五代目坂東玉三郎(お蔦)、十五代目片岡仁左衛門(早瀬主税)、初代中村萬寿(柏家小芳)、初代坂東弥十郎(酒井俊蔵)、二代目中村亀鶴(掏摸万吉)他


1)新派作品のカブキ化のこと

本稿は令和6年10月歌舞伎座での、玉三郎のお蔦・仁左衛門の主税による「婦系図」半通しの観劇随想です。玉三郎のお蔦は昭和58年(1983)4月新橋演舞場での新派公演での初役以来41年ぶりの2度目だそうです。仁左衛門は新派公演で主税を数回勤めていますが、本作での玉三郎との共演は初めてです。

玉三郎は新派など他ジャンルの戯曲を歌舞伎で取り上げることが過去にもあって、例えば平成18年(2006)7月歌舞伎座では「海神別荘」など・泉鏡花の戯曲4作一挙上演をプロデュースしたり、平成19年(2007)12月歌舞伎座では有吉佐和子の「ふるあめりかに袖はぬらさじ」を上演したりしてきました。「ふるあめりか」については令和4年(2022)6月歌舞伎座で再演もされました。聞くところではこの時の演目選定には鏡花の「日本橋」も候補に挙がっていたようです。ところで玉三郎がこんなことを言っていますね。

明治末期から大正・昭和にかけて、歌舞伎が古典演劇という枠に入り始めたころ、古典劇をなし崩しに現代劇にすることが出来なくて新派という演劇が生まれました。その新派に、泉鏡花先生や、三島由紀夫先生、北條秀司先生が作品を書いていきますが、これらの作品は大きく考えてみれば、歌舞伎や日本の演劇の流れから生まれたものだと思っています。歌舞伎にとって新作も大切ですが、こうしたつながりのある作品を、現代の歌舞伎俳優達が、歌舞伎の近代の作品として上演することも大切だと思っています。』(坂東玉三郎:歌舞伎美人インタビュー:平成20年・2008・5月30日)

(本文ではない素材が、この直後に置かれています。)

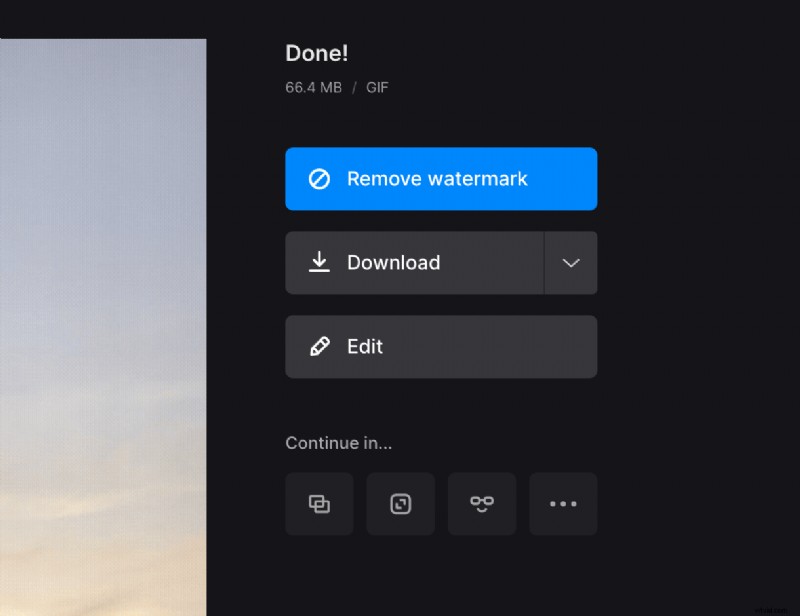Screen dimensions: 800x616
Task: Continue in the glasses-face app
Action: [x=482, y=504]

この玉三郎の意見には吉之助も大いに賛成で、泉鏡花だけでなく、川口松太郎にせよ北条秀司にせよ新派の作品は、いずれ歌舞伎で演じなければ上演が難しくなると思います。新劇の演目にしても、「ふるあめりか」だけでなく、江戸時代や明治大正に時代設定を置いた作品はみんなそうです。歌舞伎が守らなければ後世に残っていきそうにない演劇遺産が膨大に在るのです。これらを守ることが、これからの歌舞伎に求められる役割になると思っています。新派・新国劇・新劇など演劇界を取り巻く環境は、上記発言がなされた2008年時点よりも、もっと深刻なものになっていることは明らかです。「歌舞伎の存続だって大変な時期にそんな重荷を背負わされたら叶わない」と云う声が出て来そうだけれど、それだけ伝統文化遺産としての歌舞伎の責任と期待は大きいと云うことですよ。

ただし、これらの作品が歌舞伎で上演されて・女優の代わりに女形を使うことになれば、感触が少々カブキ臭くなってしまうことは、ご容赦いただかなくてはなりません。台詞の末尾を引き延ばして転がす役者がそのうち出てくるかも知れませんねえ。今回の舞台ではそのような役者はいませんでしたが。しかし、歌舞伎の演目に組み込まれることになれば、伝統芸能化して・そのような経過を辿ることは必然と云うか、そうやって作品は「古典」になって行くのです。今回(令和6年10月歌舞伎座)での「婦系図」上演で玉三郎がそのような方向を見据えているのならば有難いことだと思います。歌舞伎座のお客だってまだ「どうして歌舞伎で新派なの?」と不思議に思う方は多分少なくないでしょう。流れが定まるまでにはまだ相応の歳月が掛かると思います。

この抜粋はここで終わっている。